KOL KOPACAKTI OLMADI ŞİMDİ KELLE PEŞİNDE!

17-25 Aralık yolsuzluk ve rüşvet operasyonunun muhatabı olan bir kişiden bile hesap sormamış yahut soramamıştır. Hatta "onlardan hesap sor" diyenlere "Biz bunu darbe girişimi olarak görüyoruz" diyerek hep sahip çıkmış birisidir.
17-25 Aralık yolsuzluk ve rüşvet operasyonunun muhatabı olan 4 bakan için TBMM'nde yapılan yüce divan oylamasında Ahmet Davutoğlu yine hem Başbakan, hem AKP Genel Başkanı idi. Ve 4 bakanı yüce divana gitmekten kurtardı.
Bunları niye mi hatırlattım?
Çünkü Meydan gazetesinden Ömer Şahin, AKP'den aldığı kulis bilgilerine göre bir köşe yazısı yazmış ve Ahmet Davutoğlu'nun milletvekillerine verdiği nasihatleri köşesine taşımış. Ömer Şahin'in köşe yazısını okuyunca, bende Ahmet Davutoğlu'nun çelişkilerini yazmak istedim.
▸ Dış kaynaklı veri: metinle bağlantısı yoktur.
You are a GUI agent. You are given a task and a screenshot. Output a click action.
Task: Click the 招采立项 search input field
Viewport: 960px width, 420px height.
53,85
Ömer Şahin'in yazısındaki cümlelerden bazıları şunlar:
"Milletvekillerinin aktarımına göre Davutoğlu konuşmanın bir yerinde sözü 'yolsuzluk' konusuna getiriyor ve bu konuda ne denli hassas olduğunu belirtirken kendisinden örnek veriyor: "Eşim de çalışıyor. Maaşımız, gelirimiz belli.  Birisi, 'Başbakan şunlara sahip, şöyle zengin oldu' derse kellemi alın."
Davutoğlu bu resti çektikten sonra şu gözdağını vermeyi de ihmal etmiyor: "Ama bana desinler ki, 'şu şöyle zengin oldu, şöyleydi; böyle oldu. Onun kellesini kendi ellerimle alırım"
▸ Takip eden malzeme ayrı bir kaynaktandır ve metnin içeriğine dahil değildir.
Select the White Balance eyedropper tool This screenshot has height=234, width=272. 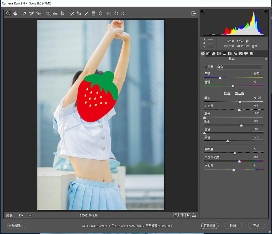point(24,14)
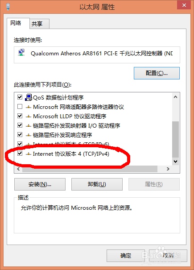Click protocol icon next to Microsoft LLDP 协议驱动程序
The image size is (194, 270).
(29, 116)
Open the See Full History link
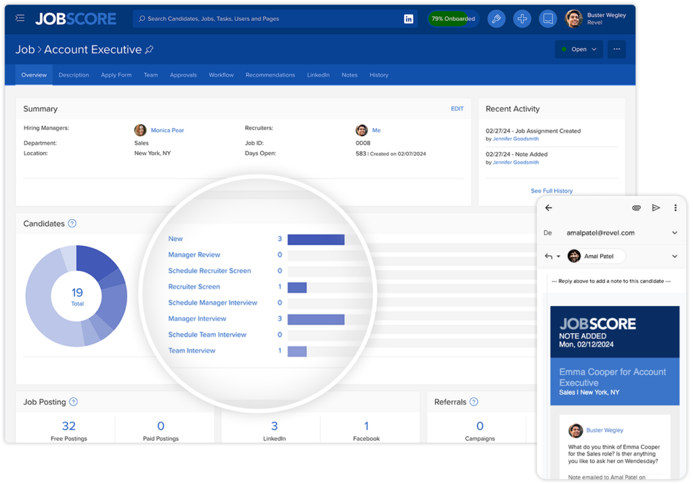Viewport: 693px width, 484px height. tap(552, 191)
Başbakan Davutoğlu'nun henüz yemin etmemiş milletvekillerine yaptığı bu 'nasihat' bir ön uyarı olarak görülüyor. Milletvekillerine ,'şimdiden ayağınızı denk alın, gözünüzün yaşına bakmam' mesajı olarak değerlendiriliyor."
***
 
Ahmet Davutoğlu'nun "Eşim de çalışıyor. Maaşımız, gelirimiz belli.  Birisi, 'Başbakan şunlara sahip, şöyle zengin oldu' derse kellemi alın." sözlerini duyunca, Recep Tayyip Erdoğan'ın "Eğer bir gün duyarsanız, Tayyip Erdoğan çok zengin olmuş, bilin ki haram yemişimdir" sözleri aklıma geldi. 
Ahmet Davutoğlu geçmişte de "Kim harama bulaşırsa, kardeşimiz olsa kolunu koparmaya kararlıyız"  demişti, şimdi de "Onun kellesini kendi ellerimle alırım" diyor. Uygulamaya geldiği vakit ise bu sözlerini ne uyguluyor, ne hatırlıyor.
Saray karşısında uygulayacak gücü ve iradesi de zaten yoktur. Ama işte böyle bol keseden atıyor, tutuyor.
O gücü olsa idi, 17-25 Aralık'a adı karışan kişilere ucu saraya dayansa bile tek tek hesap sorardı. Dün soramadı, bundan sonrada asla soramayacaktır.
Kamuoyunda kendi kendine imaj çalışması yapmaktadır.
Daha kendi yönetimini kuramıyor ki, yolsuzluk ve hırsızlık yapan AKP'lilerin hesabını sormasını bekleyelim.
Muhtarları bile Cumhurbaşkanının topladığı ülkede, Başbakan ne iş yapar bilen var mı?
Ahmet Davutoğlu'na tavsiyemiz "Onun kolunu koparırım, bunun kellesini alırım" diyerek etkisiz, yetkisiz taşıdığı Başbakanlık sıfatından da olmaması yönündedir. Kızdırma sarayı, olma koltuğundan Ahmet Davutoğlu!